[Dataset excerpts]
◆ ◆ ◆ ◆ ◆

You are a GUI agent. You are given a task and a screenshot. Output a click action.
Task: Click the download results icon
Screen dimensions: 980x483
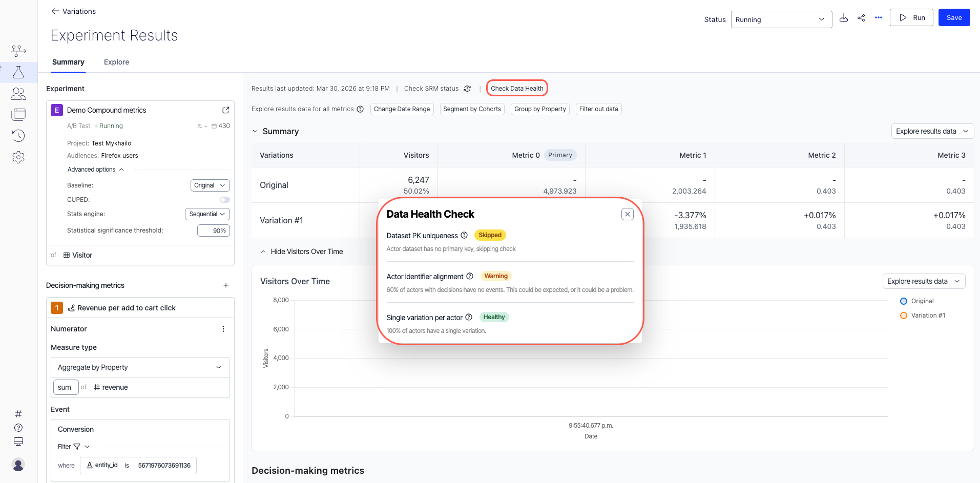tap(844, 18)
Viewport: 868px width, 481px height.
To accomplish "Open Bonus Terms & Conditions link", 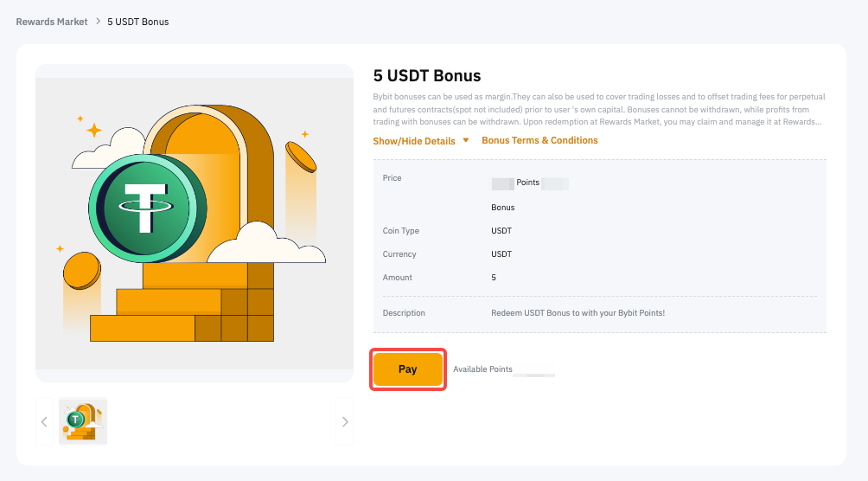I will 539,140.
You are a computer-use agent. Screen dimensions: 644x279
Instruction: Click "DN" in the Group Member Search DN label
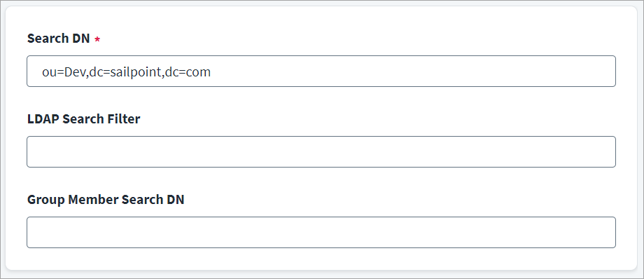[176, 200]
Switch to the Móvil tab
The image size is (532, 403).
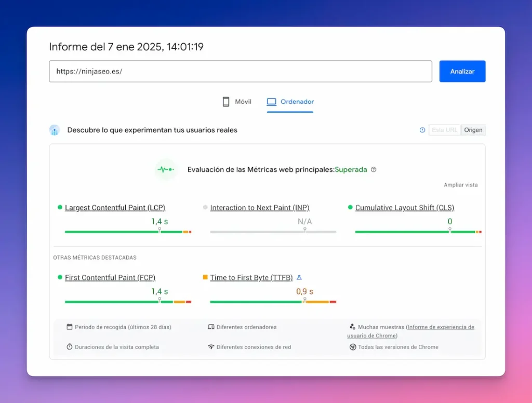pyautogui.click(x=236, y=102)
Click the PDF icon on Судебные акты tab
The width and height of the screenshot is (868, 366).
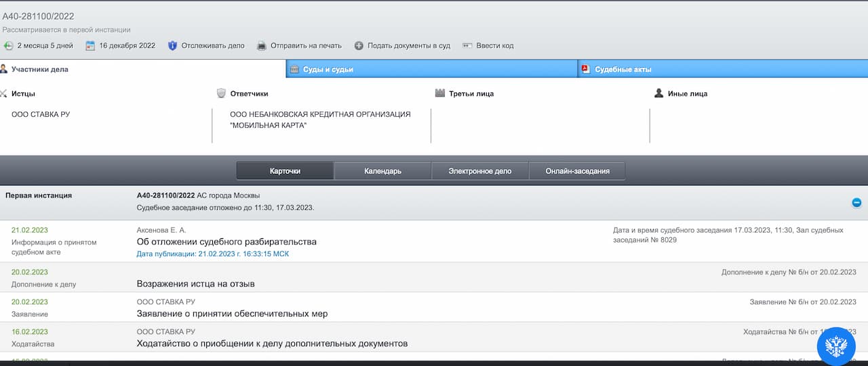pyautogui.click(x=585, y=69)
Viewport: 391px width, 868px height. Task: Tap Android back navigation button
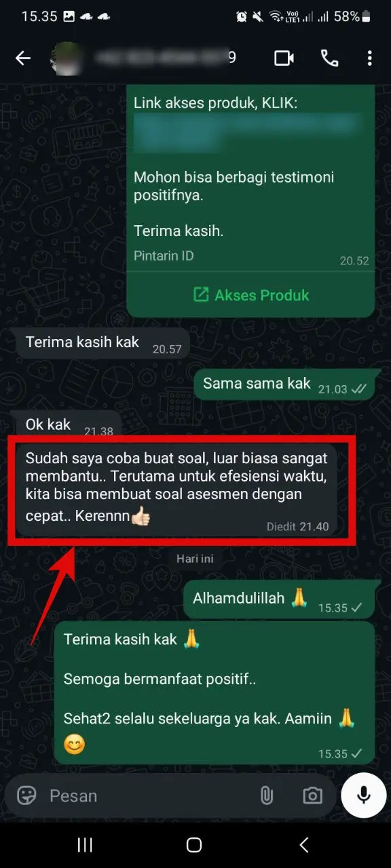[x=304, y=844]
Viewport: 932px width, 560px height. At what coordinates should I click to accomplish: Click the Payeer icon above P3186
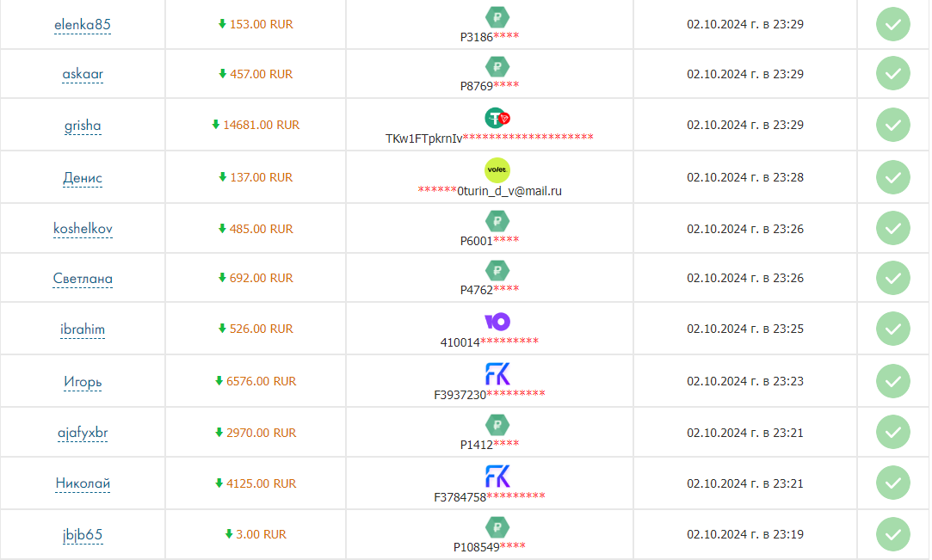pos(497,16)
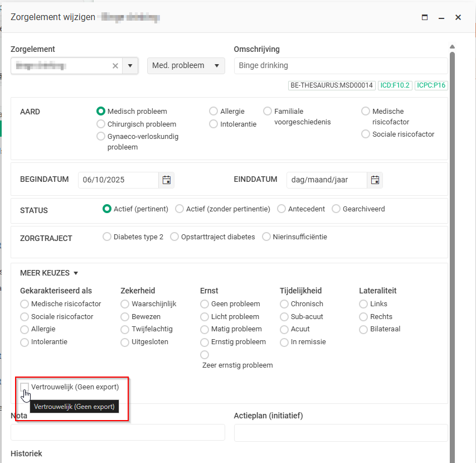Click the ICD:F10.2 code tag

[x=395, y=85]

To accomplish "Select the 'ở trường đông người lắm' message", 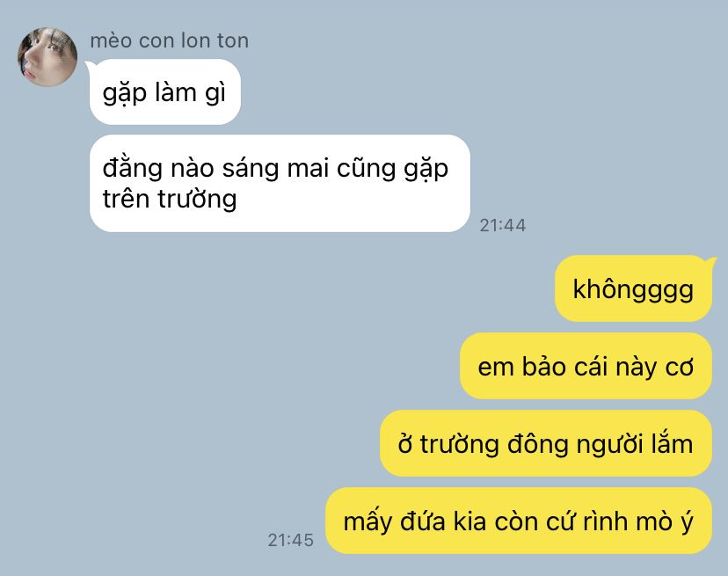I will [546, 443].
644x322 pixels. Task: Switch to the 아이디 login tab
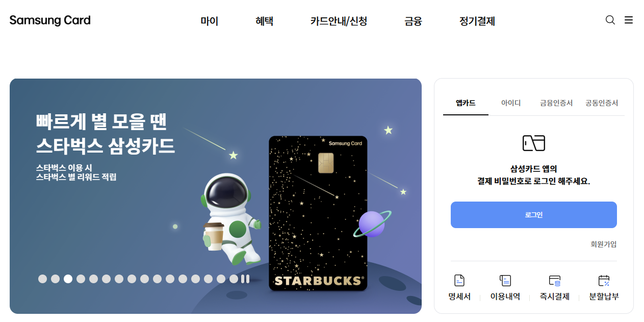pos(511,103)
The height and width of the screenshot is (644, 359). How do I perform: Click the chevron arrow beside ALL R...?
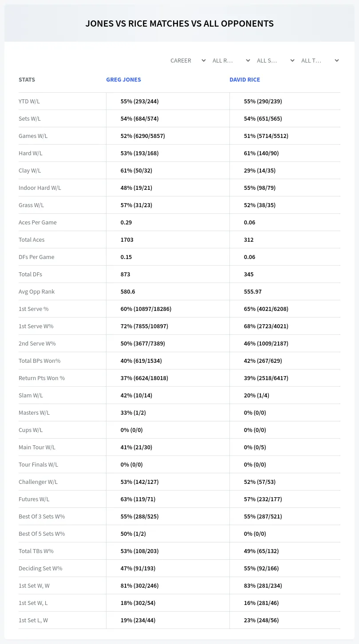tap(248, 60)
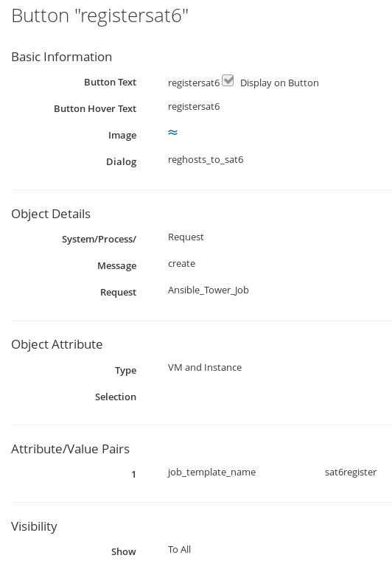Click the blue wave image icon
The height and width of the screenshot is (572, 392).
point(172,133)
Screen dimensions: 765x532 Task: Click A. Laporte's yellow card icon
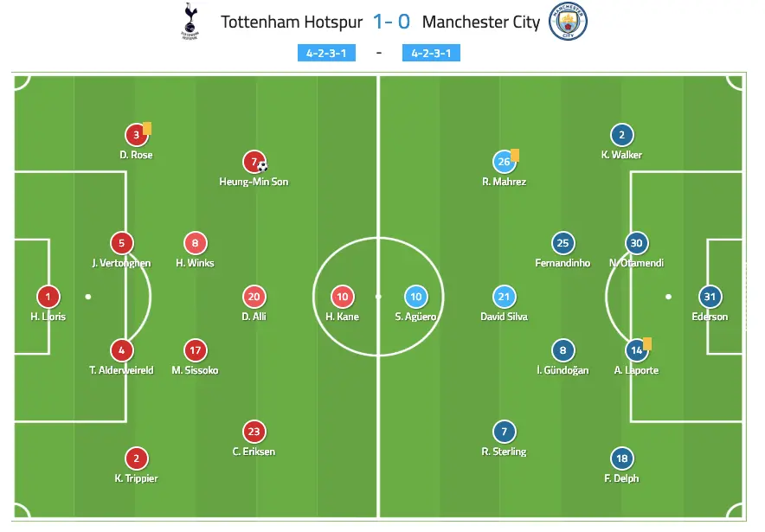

◆ ◆ ◆ ◆ ◆

Across all the entries above, how many lines have the word "agent" in them? Only the number, please.

2